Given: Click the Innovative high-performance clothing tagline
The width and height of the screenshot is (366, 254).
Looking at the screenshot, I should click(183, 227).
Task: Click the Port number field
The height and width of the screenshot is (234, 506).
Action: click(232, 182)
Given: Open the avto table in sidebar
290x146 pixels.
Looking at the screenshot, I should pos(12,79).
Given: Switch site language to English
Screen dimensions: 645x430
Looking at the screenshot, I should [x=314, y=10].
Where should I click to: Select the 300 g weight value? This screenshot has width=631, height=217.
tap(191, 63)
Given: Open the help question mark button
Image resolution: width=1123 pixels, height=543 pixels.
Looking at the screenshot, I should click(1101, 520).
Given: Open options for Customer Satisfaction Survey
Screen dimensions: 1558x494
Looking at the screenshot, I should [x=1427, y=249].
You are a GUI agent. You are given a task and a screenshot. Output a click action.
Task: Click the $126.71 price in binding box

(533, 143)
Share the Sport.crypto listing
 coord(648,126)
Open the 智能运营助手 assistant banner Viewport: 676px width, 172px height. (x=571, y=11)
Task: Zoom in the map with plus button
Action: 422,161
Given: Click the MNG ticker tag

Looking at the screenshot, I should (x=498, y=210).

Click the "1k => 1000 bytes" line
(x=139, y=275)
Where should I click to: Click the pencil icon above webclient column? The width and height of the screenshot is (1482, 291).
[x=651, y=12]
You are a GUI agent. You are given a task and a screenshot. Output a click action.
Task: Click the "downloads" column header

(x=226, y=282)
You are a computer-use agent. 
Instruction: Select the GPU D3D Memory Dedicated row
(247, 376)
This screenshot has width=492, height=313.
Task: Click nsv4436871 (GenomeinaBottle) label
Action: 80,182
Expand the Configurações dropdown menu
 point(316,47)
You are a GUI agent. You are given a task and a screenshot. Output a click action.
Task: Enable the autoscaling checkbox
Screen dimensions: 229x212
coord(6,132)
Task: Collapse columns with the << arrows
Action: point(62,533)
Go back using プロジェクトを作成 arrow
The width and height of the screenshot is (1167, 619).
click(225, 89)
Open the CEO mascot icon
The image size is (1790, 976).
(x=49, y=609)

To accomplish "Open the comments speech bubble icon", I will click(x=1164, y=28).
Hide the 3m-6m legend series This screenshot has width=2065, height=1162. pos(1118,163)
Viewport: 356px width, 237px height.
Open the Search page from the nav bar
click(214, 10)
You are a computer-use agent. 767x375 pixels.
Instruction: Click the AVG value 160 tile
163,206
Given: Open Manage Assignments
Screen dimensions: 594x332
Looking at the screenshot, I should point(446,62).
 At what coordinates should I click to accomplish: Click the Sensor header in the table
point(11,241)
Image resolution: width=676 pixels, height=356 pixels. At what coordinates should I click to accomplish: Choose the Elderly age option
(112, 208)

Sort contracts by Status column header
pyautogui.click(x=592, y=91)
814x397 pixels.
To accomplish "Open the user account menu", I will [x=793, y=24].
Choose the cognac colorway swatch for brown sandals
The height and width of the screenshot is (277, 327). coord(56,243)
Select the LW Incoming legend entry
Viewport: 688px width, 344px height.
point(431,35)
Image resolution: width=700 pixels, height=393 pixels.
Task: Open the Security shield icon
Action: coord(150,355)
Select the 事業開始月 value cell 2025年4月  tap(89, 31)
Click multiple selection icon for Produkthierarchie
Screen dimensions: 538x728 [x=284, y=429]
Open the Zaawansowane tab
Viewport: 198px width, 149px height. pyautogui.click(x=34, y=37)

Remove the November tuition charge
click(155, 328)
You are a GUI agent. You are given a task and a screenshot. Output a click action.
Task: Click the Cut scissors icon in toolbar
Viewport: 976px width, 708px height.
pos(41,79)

□ □ □ □

[DIRECTIONS FOR THIS TASK]: All lines above containing the string "computer": copy each one.

[RESULT]:
You are a computer-use agent. 
You are a computer-use agent. 767x375 pixels.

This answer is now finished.